This second article simply reports what can fairly be described as Microsoft's "non-responsive" answer to our query over a month ago.

Neither this story nor the original "blames" the Xbox or Microsoft for anything. It seems that the Xbox is producing what is (at least in most Wi-Fi nets today) a strange signal that possibly interfering with nearby Bluetooth wireless connections, and possibly (in some cases) could affect the Wi-Fi infrastructure or client connections.

As both stories explicitly declared, there is currently no Wi-Fi interference. Yet.

My request to Microsoft was to intended to share with them what (to me) was an interesting case, and ask for help in exploring some of the technical issues that the college IT department might consider in assessing this signal. Microsoft obviously decided not to do so.

The college's wireless LAN is different in key respects from a typical corporate WLAN. The deployment of the 11n gear DOES come before final ratification of the IEEE standard. But the equipment coming to market is being certified interoperable by the Wi-Fi Alliance.

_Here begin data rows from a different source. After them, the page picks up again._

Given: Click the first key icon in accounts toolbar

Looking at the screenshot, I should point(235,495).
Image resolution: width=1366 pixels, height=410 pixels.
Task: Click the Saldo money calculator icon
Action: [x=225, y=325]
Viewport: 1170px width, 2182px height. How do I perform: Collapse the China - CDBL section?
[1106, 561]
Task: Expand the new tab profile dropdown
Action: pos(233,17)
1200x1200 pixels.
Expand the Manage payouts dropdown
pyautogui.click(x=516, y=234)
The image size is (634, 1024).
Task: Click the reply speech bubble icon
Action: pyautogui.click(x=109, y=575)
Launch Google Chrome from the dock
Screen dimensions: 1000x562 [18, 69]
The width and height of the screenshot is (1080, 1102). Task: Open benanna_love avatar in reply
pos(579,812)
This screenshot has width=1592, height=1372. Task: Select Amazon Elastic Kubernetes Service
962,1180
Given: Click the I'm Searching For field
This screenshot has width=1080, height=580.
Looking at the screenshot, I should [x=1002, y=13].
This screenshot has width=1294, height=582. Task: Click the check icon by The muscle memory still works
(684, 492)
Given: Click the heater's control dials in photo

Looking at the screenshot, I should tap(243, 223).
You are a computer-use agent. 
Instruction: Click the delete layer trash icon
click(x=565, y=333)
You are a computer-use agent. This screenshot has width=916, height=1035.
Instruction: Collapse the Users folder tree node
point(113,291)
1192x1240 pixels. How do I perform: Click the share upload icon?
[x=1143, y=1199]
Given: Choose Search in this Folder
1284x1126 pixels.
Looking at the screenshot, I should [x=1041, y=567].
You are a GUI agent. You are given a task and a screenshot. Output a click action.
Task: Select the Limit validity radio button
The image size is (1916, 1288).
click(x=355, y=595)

At Morrisville State, it seems to be the case that it's not the infrastructure (the Meru 11n access points) that is the source of, or affecting, this signal. It's a type of wireless client device over which the college has little control. I'm not sure any institutions have taken the step of banning wireless gaming controllers on campus.

The story is of interest, in my opinion, because it illustrates an increasing crowded, increasingly diverse client radio environment, where enterprise control over those clients may be limited or non-existent. That's a very different network than the traditional wired desktops used only by employees.

It could be anything....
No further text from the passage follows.